In my job, it is important for me to know the anatomy of many different kinds of animals. I encounter many different species on a daily basis, and I investigate them inside and out to uncover diseases, trauma, or geriatric (old age) changes. Sometimes the anatomy I see is downright amazing! Here is just one example, and it has to do with the “songs” of some of the largest birds in our collection.
Clues to the types of sounds birds are able to produce can be found by looking at their trachea, or windpipe. At the base of the trachea just before branching into the lungs is the bulbous syrinx. In combination, the trachea and the syrinx allow birds to create complex songs of chirps, whoops, whistles, or any other combination of sounds. In most birds, just like our own windpipe, the trachea is a simple, straight tube leading air to the lungs. But some groups of birds have elaborate tracheas with loops, curves, and incredible length.

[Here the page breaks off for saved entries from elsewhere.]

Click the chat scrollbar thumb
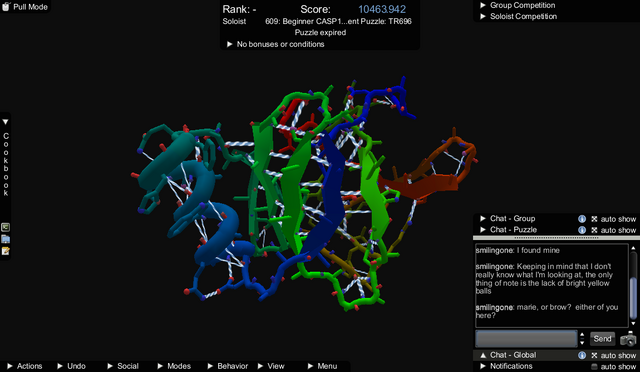Viewport: 640px width, 372px height. (x=633, y=296)
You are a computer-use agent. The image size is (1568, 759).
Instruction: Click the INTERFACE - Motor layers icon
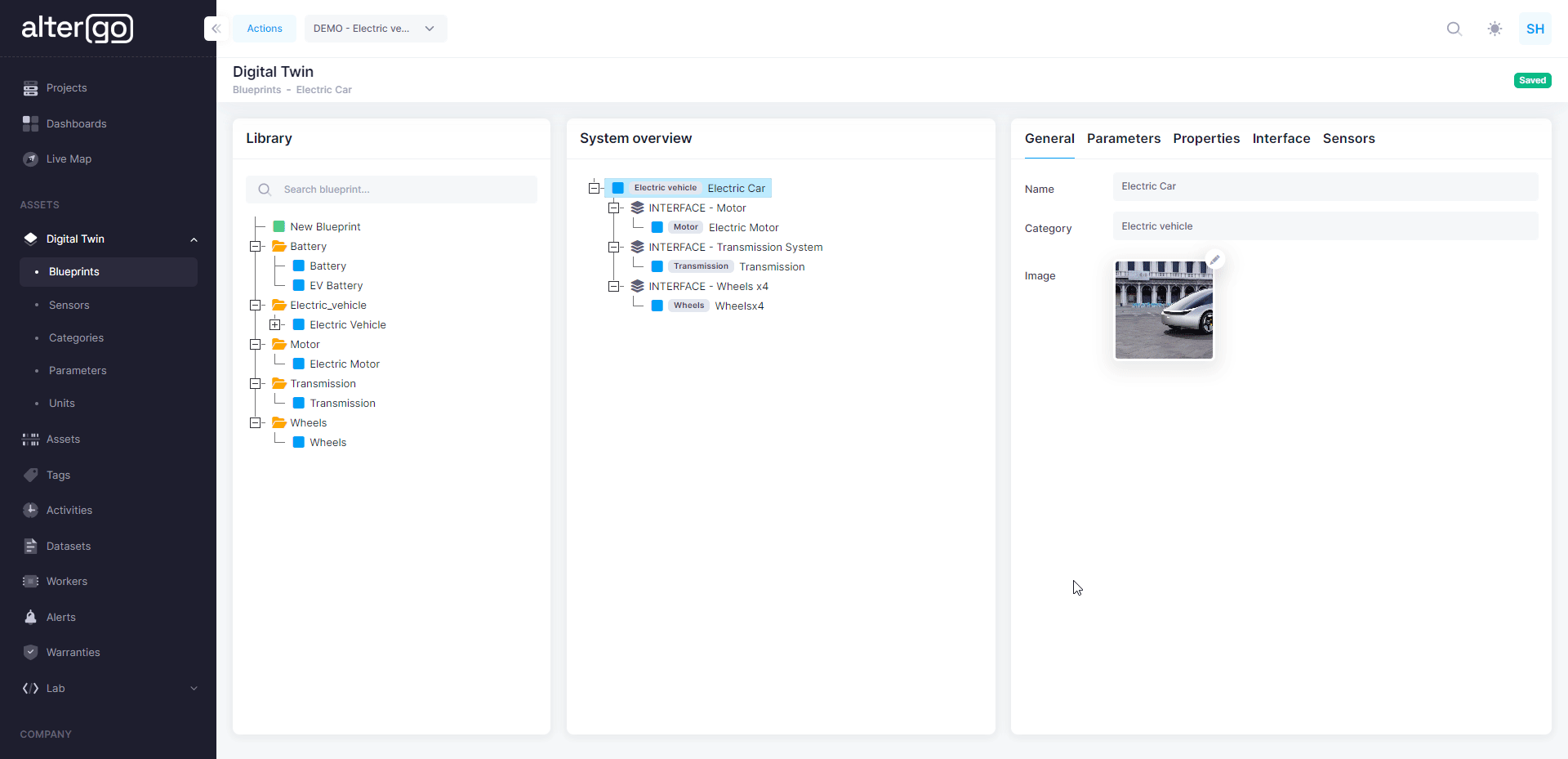[638, 208]
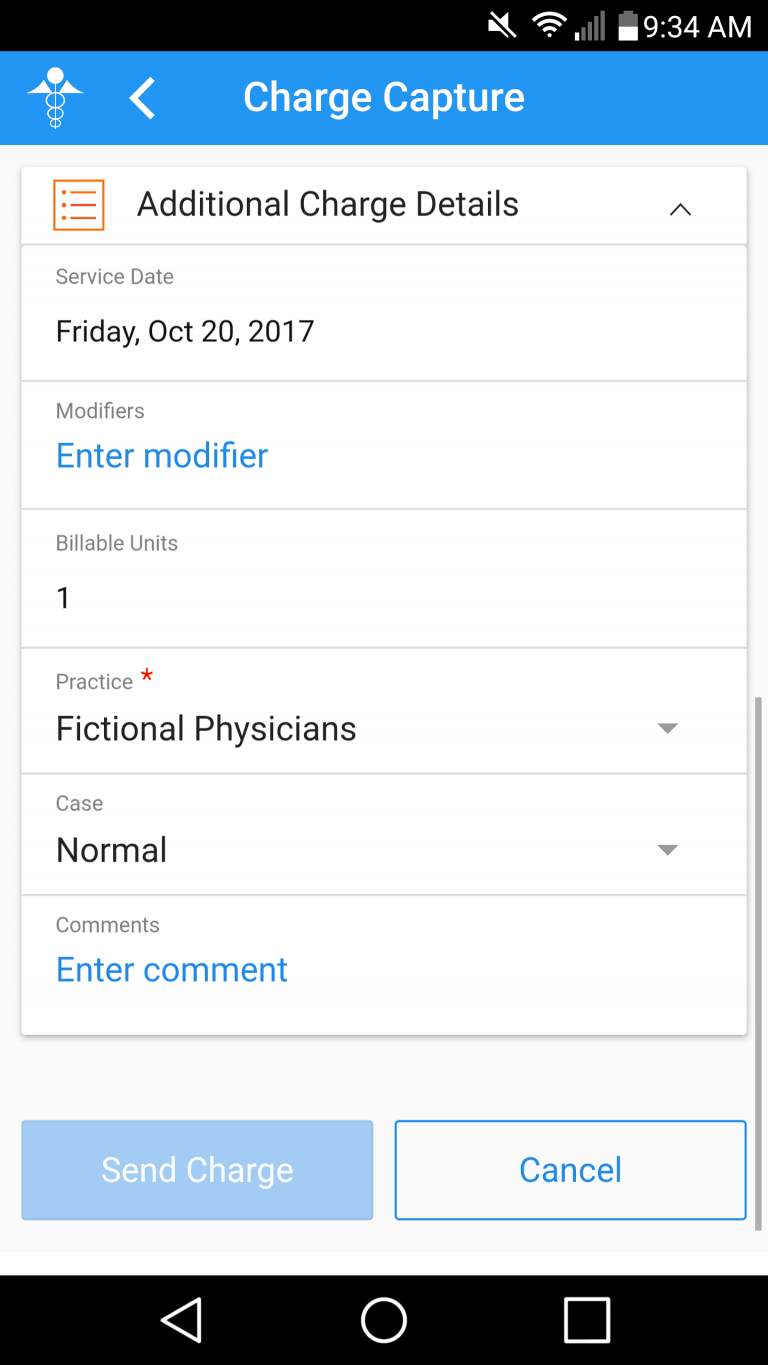Tap the Android back navigation button
768x1365 pixels.
[182, 1319]
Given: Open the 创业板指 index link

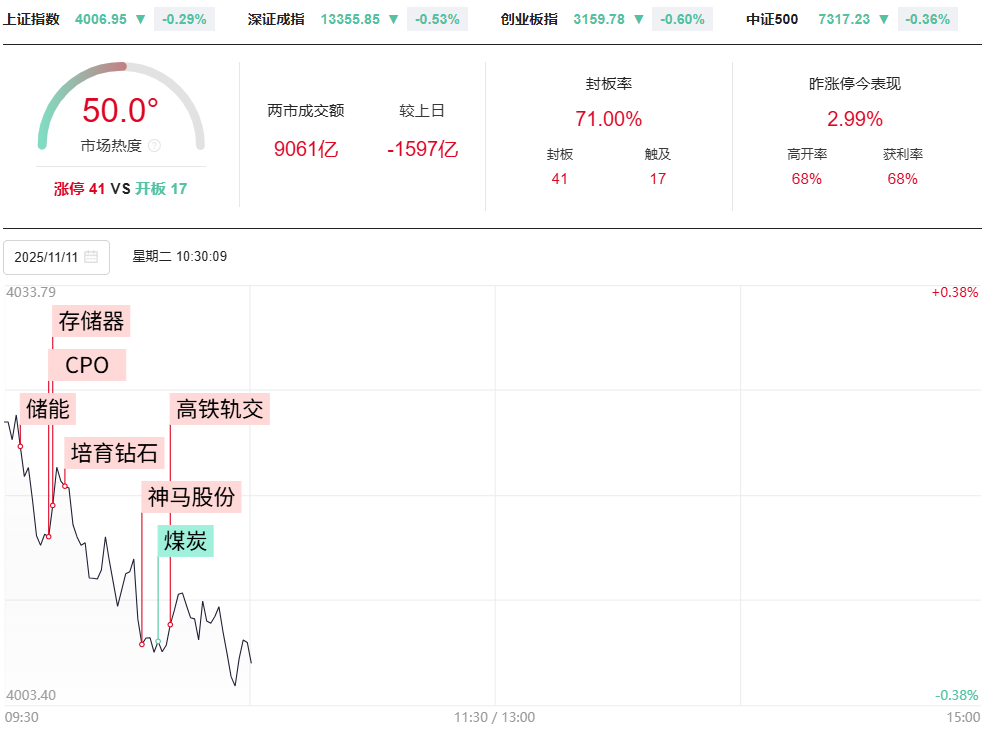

The loud, raspy, nasal “honk” of a trumpeter swan is easily recognizable, even in an aviary full of dozens of different species singing. Though it’s not necessarily the most beautiful melody in the bird world, the swan gets a particular point across—“HONK! I am big, loud, and you’d better stay out of my way!”
Swans and cranes have an extra-long, looping “S”-shaped trachea that starts at the top of the neck, extends deep within the chest, takes a 180-degree turn, continues back to the collarbone, takes another 180-degree turn, and at the syrinx it ends up branching to the lungs. That’s quite a journey for air! But it may be part of the reason why these birds can be so noisy—hence the names whooping crane and trumpeter swan.
The amazing elongated trachea of a loud bird like the swan and crane is one of the many remarkable adaptations I get to see on the job.